> On Apr 11, 2016, at 10:15 AM, Joe Groff <jgr...@apple.com> wrote:
> 
> 
>> On Apr 7, 2016, at 5:12 PM, Douglas Gregor via swift-evolution 
>> <swift-evolution@swift.org> wrote:
>> 
>> One could perhaps work around (a), (b), and (d) by allowing compound 
>> (function-like) names like tableView(_:viewFor:row:) for properties, and 
>> work around (c) by allowing a method to satisfy the requirement for a 
>> read-only property, but at this point you’ve invented more language hacks 
>> than the existing @objc-only optional requirements. So, I don’t think there 
>> is a solution here.
> 
> To me, compound names for closure properties and satisfying property 
> requirements with methods aren't hacks, they're missing features we ought to 
> support anyway. I strongly prefer implementing those over your proposed 
> solution.

I haven’t seen these come up in any discussion that wasn’t about mapping 
Objective-C optional requirements to something else in Swift. What other use 
cases are you envisioning?

>  It sounds to me like a lot of people using optional protocol requirements 
> *want* the locality of control flow visible in the caller, for optimization 
> or other purposes,

Most of the requests I see for this feature are of the form “this works for 
@objc protocols, so it should work everywhere,” and most of the push-back I’ve 
seen against removing ‘optional’ is a concern over interaction with Cocoa. I 
haven’t gotten the sense that optional requirements are considered to be the 
best design for any particular task in Swift.
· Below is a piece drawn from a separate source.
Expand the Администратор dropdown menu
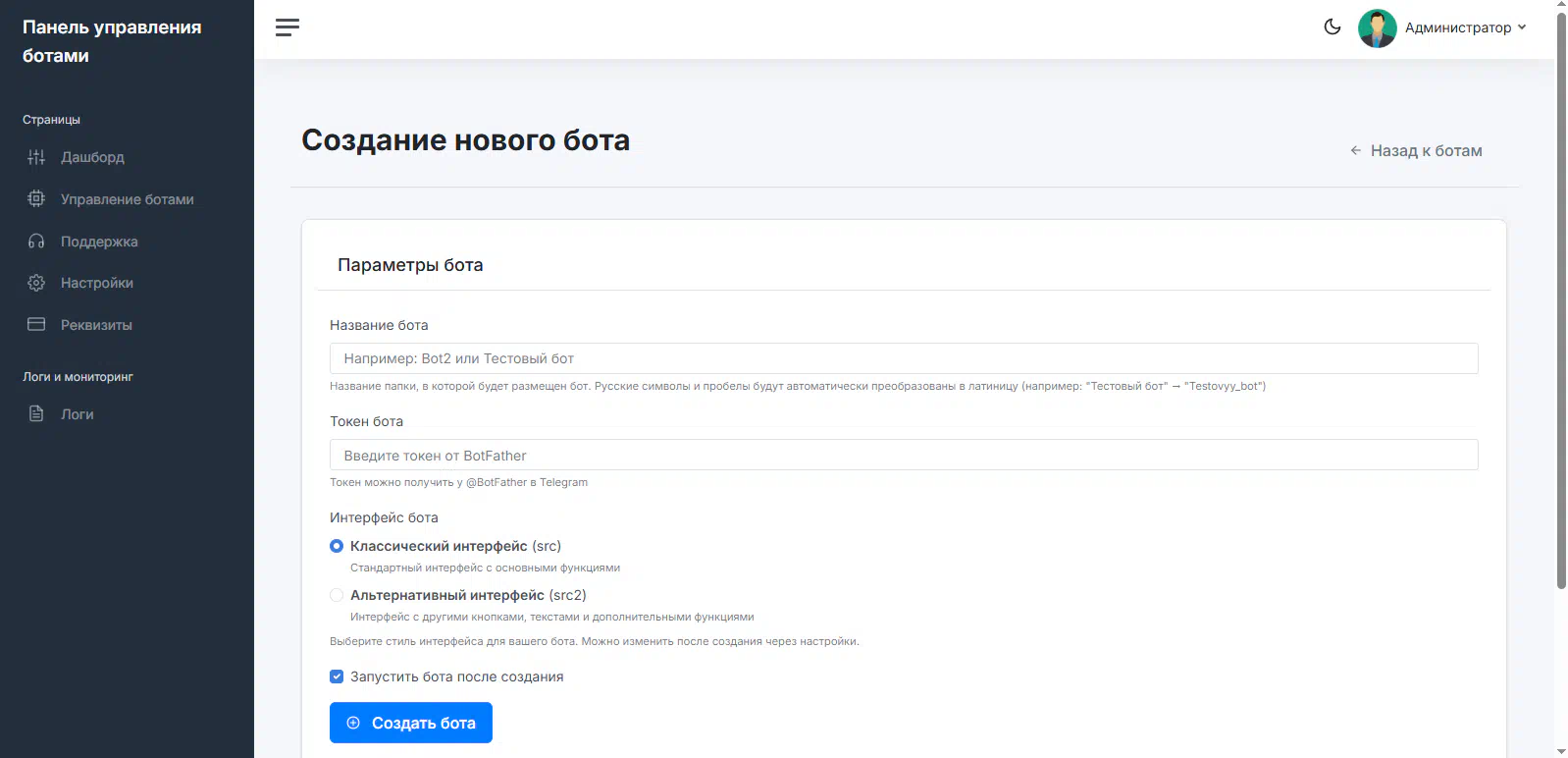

> and your proposed solution makes this incredibly obscure and magical.


That’s fair. The mechanism I’m talking about *is* a bit hard to explain—we 
would need to rely on the diagnostic for cases where one tries to call a method 
that is caller-defaulted from Swift code, e.g.,

        error: method ‘foo(bar:wibble:)’ may not be implemented by the adopting 
class; add a default implementation via an extension to protocol ‘Foo'

This would only affect optional requirements of protocols imported from 
Objective-C. My hypothesis is that those just aren’t used in Swift app code.